Pojawił się ostatnio w moim Pony problem z przełącznikiem świateł - otóż aby włączyć światła nie mogę przekręcić włącznika do końca tylko muszę wyczuć moment zaświecenia świateł, bo inaczej "ciemność widzę". Jak już uda mi się zaświecić to przy włączaniu kierunkowskazów światła często wyłączają się i znowu zaczyna się zabawa z wyczuciem pozycji włącznika.

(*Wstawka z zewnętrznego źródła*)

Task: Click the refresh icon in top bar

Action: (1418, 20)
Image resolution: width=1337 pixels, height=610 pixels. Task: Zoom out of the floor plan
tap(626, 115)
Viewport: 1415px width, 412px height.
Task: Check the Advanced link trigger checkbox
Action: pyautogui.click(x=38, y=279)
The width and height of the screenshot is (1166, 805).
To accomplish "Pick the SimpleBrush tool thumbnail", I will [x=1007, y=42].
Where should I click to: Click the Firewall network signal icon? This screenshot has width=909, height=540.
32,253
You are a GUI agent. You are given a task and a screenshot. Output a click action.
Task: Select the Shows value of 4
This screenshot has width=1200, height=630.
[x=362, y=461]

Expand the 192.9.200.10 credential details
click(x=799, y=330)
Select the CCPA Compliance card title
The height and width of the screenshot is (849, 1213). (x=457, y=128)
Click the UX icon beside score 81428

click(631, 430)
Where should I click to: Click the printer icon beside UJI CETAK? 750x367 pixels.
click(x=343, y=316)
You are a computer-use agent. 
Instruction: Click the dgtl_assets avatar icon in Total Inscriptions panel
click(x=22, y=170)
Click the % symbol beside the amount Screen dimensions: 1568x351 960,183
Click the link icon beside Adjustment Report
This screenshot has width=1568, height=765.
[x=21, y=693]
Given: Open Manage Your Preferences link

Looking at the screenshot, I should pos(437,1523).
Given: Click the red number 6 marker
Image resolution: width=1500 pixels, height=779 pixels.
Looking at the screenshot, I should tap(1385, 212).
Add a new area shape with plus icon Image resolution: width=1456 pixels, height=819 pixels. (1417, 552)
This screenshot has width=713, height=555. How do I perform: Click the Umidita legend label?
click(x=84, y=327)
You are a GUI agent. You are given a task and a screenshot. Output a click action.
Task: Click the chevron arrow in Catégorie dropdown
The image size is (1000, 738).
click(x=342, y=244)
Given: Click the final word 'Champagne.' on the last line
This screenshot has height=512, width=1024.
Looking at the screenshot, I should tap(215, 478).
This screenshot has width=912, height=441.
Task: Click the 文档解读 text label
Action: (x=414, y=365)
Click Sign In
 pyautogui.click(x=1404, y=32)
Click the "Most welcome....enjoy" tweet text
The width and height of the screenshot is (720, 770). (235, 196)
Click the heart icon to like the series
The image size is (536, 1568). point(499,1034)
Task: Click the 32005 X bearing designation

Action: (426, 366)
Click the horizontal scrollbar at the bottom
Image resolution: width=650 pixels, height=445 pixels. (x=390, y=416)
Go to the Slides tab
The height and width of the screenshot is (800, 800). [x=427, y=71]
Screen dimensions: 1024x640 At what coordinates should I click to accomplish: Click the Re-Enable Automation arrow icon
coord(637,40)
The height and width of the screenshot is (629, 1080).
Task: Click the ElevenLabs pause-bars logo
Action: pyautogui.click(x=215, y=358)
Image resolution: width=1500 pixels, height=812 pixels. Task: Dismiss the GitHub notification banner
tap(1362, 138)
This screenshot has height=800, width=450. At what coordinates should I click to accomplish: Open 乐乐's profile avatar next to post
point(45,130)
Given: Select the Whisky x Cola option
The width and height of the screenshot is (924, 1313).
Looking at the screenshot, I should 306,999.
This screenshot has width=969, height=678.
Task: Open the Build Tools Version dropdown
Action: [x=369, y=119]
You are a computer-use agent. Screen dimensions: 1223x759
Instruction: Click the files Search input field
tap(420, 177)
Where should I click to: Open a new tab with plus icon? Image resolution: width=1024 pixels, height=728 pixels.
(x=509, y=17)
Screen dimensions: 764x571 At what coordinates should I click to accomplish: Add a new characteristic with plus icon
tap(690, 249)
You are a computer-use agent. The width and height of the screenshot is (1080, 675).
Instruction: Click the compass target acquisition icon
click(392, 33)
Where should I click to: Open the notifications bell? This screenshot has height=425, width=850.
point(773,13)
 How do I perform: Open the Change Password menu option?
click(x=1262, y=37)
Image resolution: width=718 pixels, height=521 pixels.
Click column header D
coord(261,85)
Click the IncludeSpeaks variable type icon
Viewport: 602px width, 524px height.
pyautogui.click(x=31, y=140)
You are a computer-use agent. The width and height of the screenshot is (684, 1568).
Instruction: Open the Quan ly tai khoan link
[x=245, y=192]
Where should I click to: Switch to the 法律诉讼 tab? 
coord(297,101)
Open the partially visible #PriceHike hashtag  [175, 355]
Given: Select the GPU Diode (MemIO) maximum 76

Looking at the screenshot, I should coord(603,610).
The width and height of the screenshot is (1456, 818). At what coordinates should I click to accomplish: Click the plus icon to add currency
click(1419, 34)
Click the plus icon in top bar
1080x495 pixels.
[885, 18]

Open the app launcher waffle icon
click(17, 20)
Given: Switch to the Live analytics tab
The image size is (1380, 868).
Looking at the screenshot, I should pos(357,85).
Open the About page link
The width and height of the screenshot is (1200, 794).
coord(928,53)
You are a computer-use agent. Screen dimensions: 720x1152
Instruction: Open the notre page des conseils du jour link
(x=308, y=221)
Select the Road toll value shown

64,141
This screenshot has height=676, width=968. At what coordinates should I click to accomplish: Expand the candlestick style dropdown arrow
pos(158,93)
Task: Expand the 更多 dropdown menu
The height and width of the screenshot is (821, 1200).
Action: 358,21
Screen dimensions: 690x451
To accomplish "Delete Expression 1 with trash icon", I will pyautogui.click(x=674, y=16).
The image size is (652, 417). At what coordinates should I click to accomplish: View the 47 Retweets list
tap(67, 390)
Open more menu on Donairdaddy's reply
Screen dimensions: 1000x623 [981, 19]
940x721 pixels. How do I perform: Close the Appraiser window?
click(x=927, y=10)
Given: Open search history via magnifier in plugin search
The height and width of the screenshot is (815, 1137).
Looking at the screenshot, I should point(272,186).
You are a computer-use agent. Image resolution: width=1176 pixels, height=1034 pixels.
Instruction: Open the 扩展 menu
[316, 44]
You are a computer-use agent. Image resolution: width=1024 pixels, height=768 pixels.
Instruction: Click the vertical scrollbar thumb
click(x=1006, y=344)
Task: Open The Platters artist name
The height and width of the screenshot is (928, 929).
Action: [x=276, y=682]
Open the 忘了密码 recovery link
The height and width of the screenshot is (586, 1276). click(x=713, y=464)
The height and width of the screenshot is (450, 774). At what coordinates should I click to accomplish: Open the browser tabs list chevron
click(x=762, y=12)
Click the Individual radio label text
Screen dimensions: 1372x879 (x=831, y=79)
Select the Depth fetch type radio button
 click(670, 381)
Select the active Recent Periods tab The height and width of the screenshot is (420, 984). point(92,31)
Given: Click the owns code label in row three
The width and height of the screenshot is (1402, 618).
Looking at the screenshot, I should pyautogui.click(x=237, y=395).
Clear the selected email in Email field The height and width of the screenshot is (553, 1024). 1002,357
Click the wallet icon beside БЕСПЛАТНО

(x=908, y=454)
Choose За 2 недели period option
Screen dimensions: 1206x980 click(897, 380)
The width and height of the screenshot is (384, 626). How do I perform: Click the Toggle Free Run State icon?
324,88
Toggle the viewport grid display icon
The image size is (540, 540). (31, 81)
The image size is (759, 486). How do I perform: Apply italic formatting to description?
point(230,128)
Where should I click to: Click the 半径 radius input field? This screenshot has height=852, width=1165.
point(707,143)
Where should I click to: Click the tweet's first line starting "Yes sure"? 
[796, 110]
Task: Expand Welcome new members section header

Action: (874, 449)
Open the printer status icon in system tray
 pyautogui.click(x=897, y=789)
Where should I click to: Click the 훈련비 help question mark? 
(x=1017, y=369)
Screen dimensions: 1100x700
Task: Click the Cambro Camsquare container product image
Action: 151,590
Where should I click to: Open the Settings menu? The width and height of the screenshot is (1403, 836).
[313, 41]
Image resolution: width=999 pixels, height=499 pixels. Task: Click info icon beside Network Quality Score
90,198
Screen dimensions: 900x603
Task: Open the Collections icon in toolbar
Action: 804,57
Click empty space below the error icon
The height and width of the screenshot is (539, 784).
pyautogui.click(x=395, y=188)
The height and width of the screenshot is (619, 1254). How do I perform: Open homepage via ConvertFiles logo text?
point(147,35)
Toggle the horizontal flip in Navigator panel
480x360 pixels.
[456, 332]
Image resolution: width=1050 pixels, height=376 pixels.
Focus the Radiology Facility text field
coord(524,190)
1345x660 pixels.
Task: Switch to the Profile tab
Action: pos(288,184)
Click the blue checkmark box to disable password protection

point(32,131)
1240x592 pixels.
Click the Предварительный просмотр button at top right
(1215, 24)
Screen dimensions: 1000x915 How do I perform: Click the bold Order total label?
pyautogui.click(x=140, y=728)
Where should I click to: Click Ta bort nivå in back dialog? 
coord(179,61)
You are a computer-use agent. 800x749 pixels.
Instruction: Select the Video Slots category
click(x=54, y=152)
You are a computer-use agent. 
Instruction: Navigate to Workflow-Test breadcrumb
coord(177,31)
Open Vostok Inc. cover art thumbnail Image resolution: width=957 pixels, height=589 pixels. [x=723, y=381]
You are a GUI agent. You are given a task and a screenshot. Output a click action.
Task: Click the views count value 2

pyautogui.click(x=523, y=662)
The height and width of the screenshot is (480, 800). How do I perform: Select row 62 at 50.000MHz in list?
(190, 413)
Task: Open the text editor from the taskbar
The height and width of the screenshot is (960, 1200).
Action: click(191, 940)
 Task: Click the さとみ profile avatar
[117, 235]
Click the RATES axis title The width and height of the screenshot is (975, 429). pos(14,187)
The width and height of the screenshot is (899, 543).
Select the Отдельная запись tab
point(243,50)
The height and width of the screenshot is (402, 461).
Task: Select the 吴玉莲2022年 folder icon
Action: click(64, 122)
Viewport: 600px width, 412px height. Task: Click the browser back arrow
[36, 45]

Czy da się to jakoś naprawić czy też czeka mnie wymiana całego przełącznika zespolonego?

  
 
wizyta u jakiegoś elektryka powinna rozwiązać sprawę aczkolwiek jesli nie jest to kwestia jakiegoś przetartego kabelka to wydaje mi się że bez wymiany calości się nie obejdzie
  
 
Jest to ewidentnie kwestia samego przełącznika, tego pokrętła na końcu dźwigni.
Obawiam się, że czeka mnie wymiana całego przełącznika zespolonego.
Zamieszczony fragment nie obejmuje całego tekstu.